The same old story repeats in Russia, century in, century out. Diametrically opposed historical personages alone stay in the public memory. Today's archetypal Russian of whatever education remembers Emperor Nicholas I as evil incarnate, and Decembrist revolutionaries as paragon of good.

As things really are, the greatest contribution to the national cause comes from moderates who care about their country's destiny more than about their own reputation, and who are not so finicky as to shun whatever contact with the powers-that-be. Count Speransky might be accused of excessive compromises-but it was he who brought the Russian legislation into full conformity with the highest European standards, and found Nicholas I's enthusiastic support for his efforts. Now, the high-minded Pestel his contemporary, a revolutionary martyr, stooped to profiteering on army breeches! Hundreds of unassuming petty officials worked in the numerous local landholding councils during the reign of the same big bad Nicholas I to clear the road for serfdom abolished under his successor to the throne, Alexander II. We can quote an endless number of similar instances.

Meanwhile, the people who think themselves Russia's best are loath to promote evolution, just as their likes were loath in the past. Every time they choose the revolutionary way. Now, they are finding fault with the Public Chamber even before it is established. As for the Orange Revolution, it has won their boundless enthusiasm. These people think it is right a thousand times in each of its moves, though the Ukrainian revolution is only budding, and no one can be sure what will come of it.

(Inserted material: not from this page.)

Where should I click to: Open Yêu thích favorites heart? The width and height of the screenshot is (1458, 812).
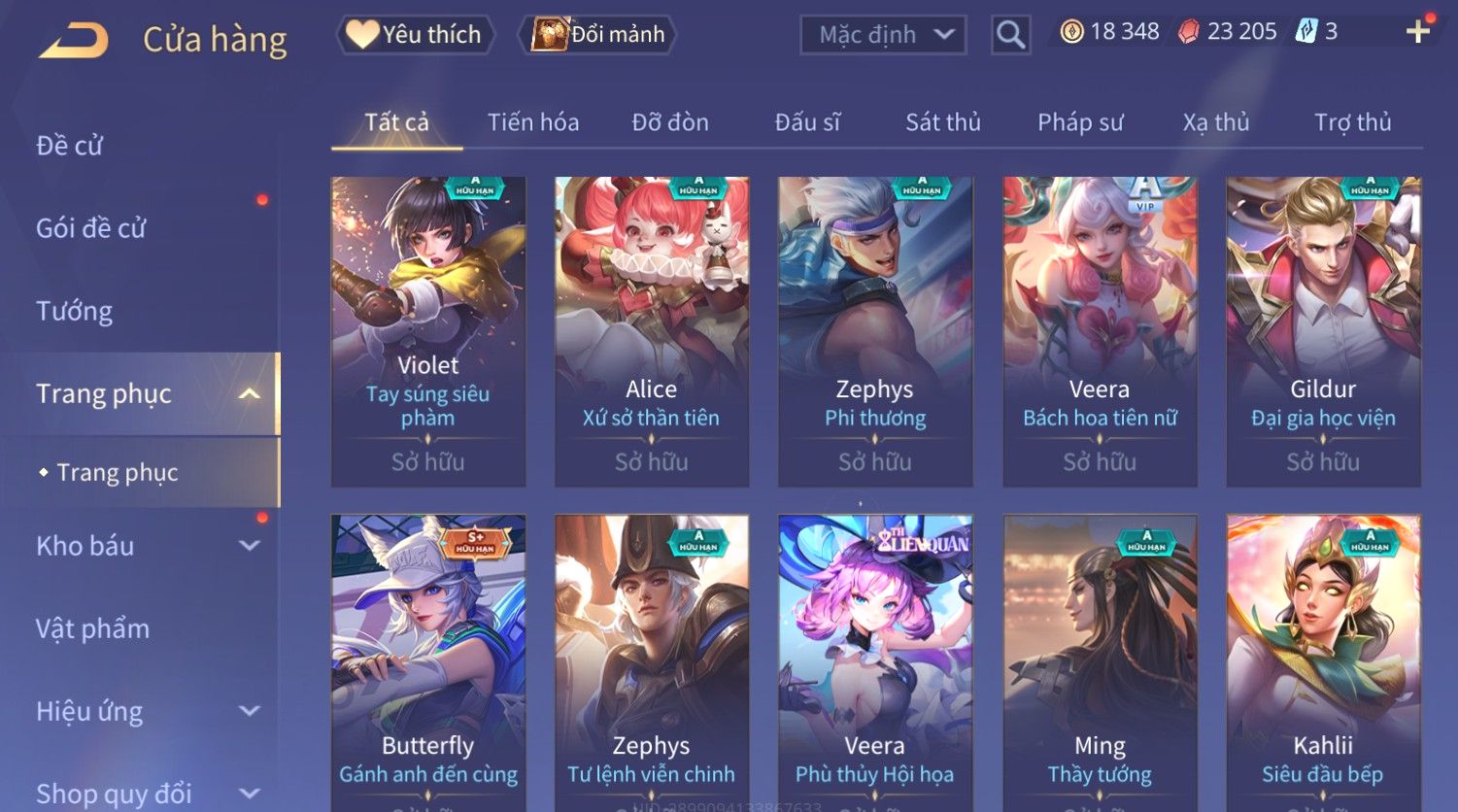coord(416,35)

We Russians came through similar moods. We all know what they brought-the revolutionary bloodshed of 1917. Are we to do it all over again, as the fiery chess champ is calling? Or shall we do better to recall a warning by Alexander Galich, unforgettable bard and dissident? "Shun the one who says, 'I know what to do!' more than anyone else," he called.

The Kremlin does not know what to do, to all appearances. Why not help it for the start, even on the Public Chamber, despite all our prejudice against it?